#### DIRECTIONS FOR THIS TASK
Here is the task for the records below: repeat exactly the lines from the one with "This screenshot has height=618, width=1124." to the one with "Given: Click the Build Project hammer icon", both included, and nothing else.

#### RECORDS FOR THIS EXERCISE
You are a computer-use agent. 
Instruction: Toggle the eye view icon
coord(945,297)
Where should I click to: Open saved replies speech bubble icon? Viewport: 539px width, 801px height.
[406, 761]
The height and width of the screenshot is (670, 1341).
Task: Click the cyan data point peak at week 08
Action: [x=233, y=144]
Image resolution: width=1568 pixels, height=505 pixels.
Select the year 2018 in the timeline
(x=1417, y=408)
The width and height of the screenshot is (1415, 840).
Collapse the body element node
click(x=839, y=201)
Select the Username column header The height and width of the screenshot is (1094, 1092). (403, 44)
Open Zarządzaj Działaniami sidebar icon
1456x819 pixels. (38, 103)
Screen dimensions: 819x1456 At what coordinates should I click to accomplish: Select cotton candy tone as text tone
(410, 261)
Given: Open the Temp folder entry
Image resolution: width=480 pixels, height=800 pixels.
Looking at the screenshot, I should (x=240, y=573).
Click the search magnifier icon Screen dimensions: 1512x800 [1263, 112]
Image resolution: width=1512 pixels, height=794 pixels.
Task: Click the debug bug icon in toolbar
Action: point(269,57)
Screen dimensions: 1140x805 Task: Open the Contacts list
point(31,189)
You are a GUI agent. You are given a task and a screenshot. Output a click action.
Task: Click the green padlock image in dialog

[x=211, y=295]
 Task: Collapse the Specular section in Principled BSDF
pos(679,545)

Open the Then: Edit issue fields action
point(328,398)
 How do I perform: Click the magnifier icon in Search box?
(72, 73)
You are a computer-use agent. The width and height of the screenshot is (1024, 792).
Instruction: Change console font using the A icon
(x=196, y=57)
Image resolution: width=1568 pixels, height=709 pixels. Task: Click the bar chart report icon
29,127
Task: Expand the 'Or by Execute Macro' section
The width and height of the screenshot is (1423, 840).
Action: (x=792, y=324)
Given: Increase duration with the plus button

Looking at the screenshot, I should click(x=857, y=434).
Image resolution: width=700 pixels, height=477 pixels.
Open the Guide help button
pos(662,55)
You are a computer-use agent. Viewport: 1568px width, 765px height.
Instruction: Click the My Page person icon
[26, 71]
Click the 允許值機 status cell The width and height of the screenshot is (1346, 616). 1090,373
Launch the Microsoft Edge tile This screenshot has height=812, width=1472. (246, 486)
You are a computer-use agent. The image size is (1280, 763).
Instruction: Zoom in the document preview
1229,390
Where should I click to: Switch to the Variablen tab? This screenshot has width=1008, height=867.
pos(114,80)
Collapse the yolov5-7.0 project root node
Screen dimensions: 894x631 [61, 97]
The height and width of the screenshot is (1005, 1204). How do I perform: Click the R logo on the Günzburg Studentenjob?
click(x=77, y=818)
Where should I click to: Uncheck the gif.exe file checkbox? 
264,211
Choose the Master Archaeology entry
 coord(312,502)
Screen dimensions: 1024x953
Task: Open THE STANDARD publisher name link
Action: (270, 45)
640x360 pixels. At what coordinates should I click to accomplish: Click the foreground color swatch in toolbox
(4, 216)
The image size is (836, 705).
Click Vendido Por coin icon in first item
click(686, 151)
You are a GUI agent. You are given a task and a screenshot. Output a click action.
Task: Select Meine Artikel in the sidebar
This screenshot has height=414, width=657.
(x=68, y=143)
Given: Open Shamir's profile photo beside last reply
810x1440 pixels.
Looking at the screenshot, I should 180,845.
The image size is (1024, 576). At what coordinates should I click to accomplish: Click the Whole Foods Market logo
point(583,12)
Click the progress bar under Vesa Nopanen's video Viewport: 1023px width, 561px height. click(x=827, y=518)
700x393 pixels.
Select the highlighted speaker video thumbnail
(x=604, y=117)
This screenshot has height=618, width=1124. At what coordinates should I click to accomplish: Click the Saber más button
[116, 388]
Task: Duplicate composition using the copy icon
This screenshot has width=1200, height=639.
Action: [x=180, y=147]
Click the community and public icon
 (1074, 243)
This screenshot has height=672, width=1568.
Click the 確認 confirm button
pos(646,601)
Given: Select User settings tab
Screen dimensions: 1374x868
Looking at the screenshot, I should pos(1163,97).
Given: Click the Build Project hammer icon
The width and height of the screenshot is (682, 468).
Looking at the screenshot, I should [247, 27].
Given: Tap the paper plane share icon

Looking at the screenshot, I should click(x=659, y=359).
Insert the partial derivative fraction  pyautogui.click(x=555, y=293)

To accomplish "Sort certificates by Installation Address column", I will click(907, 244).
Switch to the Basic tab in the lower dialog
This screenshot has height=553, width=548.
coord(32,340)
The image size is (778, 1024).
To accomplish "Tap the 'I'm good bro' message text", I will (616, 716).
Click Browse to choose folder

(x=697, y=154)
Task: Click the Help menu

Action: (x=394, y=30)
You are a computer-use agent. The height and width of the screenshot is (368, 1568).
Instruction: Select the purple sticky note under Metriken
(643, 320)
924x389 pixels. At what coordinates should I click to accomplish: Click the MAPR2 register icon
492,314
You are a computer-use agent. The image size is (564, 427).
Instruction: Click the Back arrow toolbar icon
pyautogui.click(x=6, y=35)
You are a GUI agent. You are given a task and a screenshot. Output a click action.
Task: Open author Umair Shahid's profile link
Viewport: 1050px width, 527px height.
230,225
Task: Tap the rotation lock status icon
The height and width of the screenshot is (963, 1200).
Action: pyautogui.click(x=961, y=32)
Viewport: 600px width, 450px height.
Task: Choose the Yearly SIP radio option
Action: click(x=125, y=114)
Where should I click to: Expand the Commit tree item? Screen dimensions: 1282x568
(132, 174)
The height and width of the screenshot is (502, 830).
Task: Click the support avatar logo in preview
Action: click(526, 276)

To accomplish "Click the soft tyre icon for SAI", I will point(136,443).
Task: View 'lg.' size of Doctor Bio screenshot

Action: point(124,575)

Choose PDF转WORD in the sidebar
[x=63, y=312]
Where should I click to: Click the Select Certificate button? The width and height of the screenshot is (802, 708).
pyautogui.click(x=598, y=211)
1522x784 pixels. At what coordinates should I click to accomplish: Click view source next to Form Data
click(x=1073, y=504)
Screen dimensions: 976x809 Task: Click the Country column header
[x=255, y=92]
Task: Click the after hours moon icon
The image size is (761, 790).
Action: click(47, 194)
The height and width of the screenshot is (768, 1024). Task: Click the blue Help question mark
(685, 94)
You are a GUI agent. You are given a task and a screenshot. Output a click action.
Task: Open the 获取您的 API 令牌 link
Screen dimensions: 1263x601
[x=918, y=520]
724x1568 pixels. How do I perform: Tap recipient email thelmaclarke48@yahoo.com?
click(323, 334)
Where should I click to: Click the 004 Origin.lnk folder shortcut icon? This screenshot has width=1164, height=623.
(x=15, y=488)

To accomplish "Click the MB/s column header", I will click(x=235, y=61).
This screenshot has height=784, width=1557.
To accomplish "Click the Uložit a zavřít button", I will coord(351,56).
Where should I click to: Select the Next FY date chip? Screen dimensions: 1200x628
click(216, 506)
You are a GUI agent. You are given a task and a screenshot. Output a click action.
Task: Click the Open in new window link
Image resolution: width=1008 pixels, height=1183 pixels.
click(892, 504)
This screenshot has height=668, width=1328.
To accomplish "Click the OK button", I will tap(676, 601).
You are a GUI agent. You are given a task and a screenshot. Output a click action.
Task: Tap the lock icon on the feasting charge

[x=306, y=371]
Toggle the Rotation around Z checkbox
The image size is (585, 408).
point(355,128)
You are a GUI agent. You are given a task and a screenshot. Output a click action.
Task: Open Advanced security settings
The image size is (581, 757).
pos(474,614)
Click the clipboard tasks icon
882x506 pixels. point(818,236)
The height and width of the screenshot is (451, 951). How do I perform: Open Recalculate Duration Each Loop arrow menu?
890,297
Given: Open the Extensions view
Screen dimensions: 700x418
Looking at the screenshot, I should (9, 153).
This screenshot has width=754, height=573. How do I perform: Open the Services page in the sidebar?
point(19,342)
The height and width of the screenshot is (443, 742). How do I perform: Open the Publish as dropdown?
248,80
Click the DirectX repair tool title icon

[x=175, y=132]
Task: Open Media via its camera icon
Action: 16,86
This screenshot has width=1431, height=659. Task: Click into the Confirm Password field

#### ANSWER AREA
This screenshot has height=618, width=1124. At what coordinates should I click to accomplish: Click the Saber más button
[116, 388]
Task: Duplicate composition using the copy icon
This screenshot has width=1200, height=639.
Action: [x=180, y=147]
Click the community and public icon
 (1074, 243)
This screenshot has height=672, width=1568.
Click the 確認 confirm button
pos(646,601)
Given: Select User settings tab
Screen dimensions: 1374x868
Looking at the screenshot, I should pos(1163,97).
Given: Click the Build Project hammer icon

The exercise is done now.